Work order
Without the pictures, restate all of the data below word for word.

──────── Record extracts ────────

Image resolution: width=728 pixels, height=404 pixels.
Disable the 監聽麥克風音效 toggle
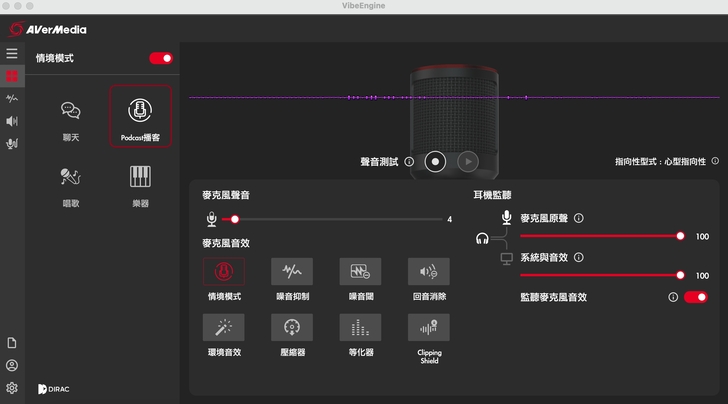click(696, 297)
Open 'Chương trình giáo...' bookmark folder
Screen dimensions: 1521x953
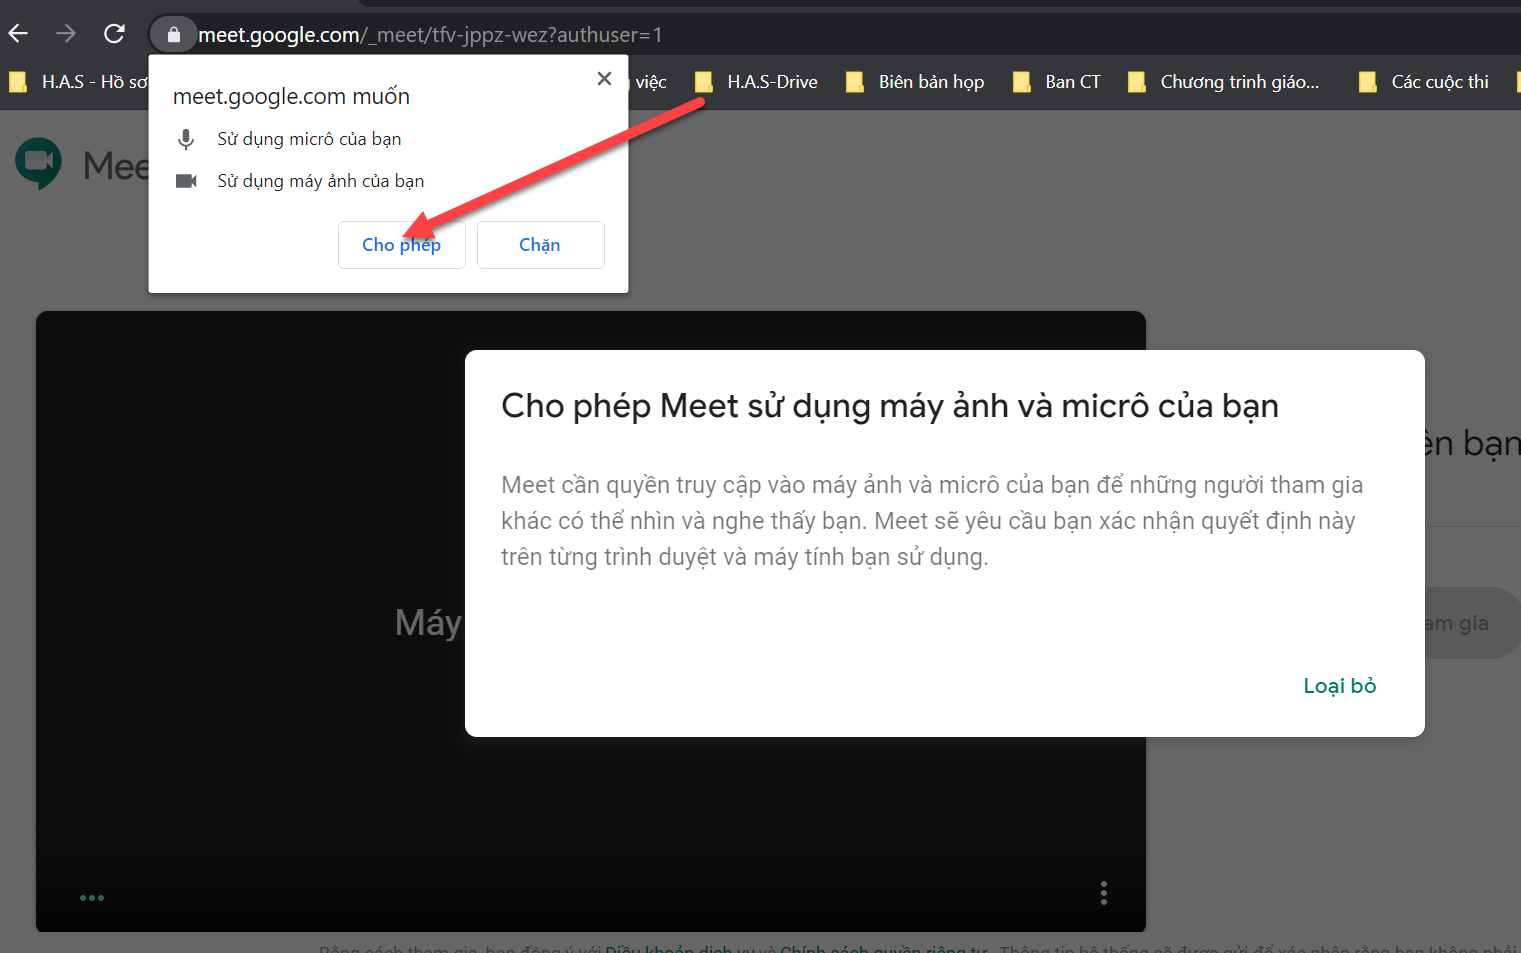(1224, 82)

────────

Your solution
Image resolution: width=728 pixels, height=404 pixels.
Disable the 監聽麥克風音效 toggle
click(696, 297)
Open 'Chương trình giáo...' bookmark folder
Screen dimensions: 1521x953
(1224, 82)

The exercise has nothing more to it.